Elasticsearch¶
Load data from Elasticsearch into CrateDB.
Elasticsearch is a source-available search engine developed by Elastic. It is based on Apache Lucene and provides a distributed, multitenant- capable full-text search engine with an HTTP web interface and schema- free JSON documents.
Prerequisites¶
Use Docker or Podman to run all components. This approach works consistently across Linux, macOS, and Windows.
Install¶
Install the most recent versions of HTTPie and cratedb-toolkit, or evaluate alternative installation methods.
uv tool install --upgrade 'httpie' 'cratedb-toolkit[io-ingest]'
Tutorial¶
5-minute step-by-step instructions about how to work with Elasticsearch and CrateDB.
Services¶
Run Elasticsearch and CrateDB using Docker or Podman.

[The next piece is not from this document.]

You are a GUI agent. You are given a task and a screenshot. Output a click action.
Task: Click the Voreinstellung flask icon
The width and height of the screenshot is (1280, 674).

docker run --rm --name=elasticsearch \
--publish=9200:9200 --env=discovery.type=single-node \
docker.elastic.co/elasticsearch/elasticsearch:7.17.29
docker run --rm --name=cratedb \
--publish=4200:4200 --publish=5432:5432 --env=CRATE_HEAP_SIZE=2g \
docker.io/crate:latest '-Cdiscovery.type=single-node'
Populate data¶
Create Elasticsearch index.
http PUT http://localhost:9200/example
Acquire example data.
wget https://cdn.crate.io/downloads/datasets/cratedb-datasets/academy/chicago-data/taxi_details.csv
Import data into Elasticsearch.
ingestr ingest --yes \
--source-uri "csv://taxi_details.csv" \
--source-table "data" \
--dest-uri "elasticsearch://localhost:9200?secure=false" \
--dest-table "taxi_details"
Load data¶
Use CrateDB Toolkit to load data from Elasticsearch index into CrateDB table.
ctk load \
"elasticsearch://localhost:9200?secure=false&table=taxi_details" \
"crate://crate:na@localhost:4200/testdrive/taxi_details"
Query data¶
Inspect CrateDB tables using crash.
crash -c "SHOW CREATE TABLE testdrive.taxi_details"
crash -c "SELECT count(*) FROM testdrive.taxi_details"
crash -c "SELECT * FROM testdrive.taxi_details"
Documentation¶
The Elasticsearch index name can be provided by using the &table= query parameter.
CrateDB options
Please make sure to replace username, password, and hostname with values matching your environment.
ssl: Use the?ssl=truequery parameter to enable SSL. Also use this when connecting to CrateDB Cloud.'crate://crate:crate@cratedb.example.org:4200/schema/table?ssl=true'
See also¶
CrateDB also provides native data import capabilities and support for different ETL applications and frameworks, see load data into CrateDB. If you have additional requirements on this or other I/O adapters, for example to support advanced processing options or different data formats, or if you want us to provide a managed variant, please let us know through any of our support channels, preferably on our community forum.
Use elasticsearch-compose.yml and elasticsearch-demo.sh for an end-to-end Elasticsearch+CrateDB-in-a-box example ETL rig using {Docker,Podman} Compose.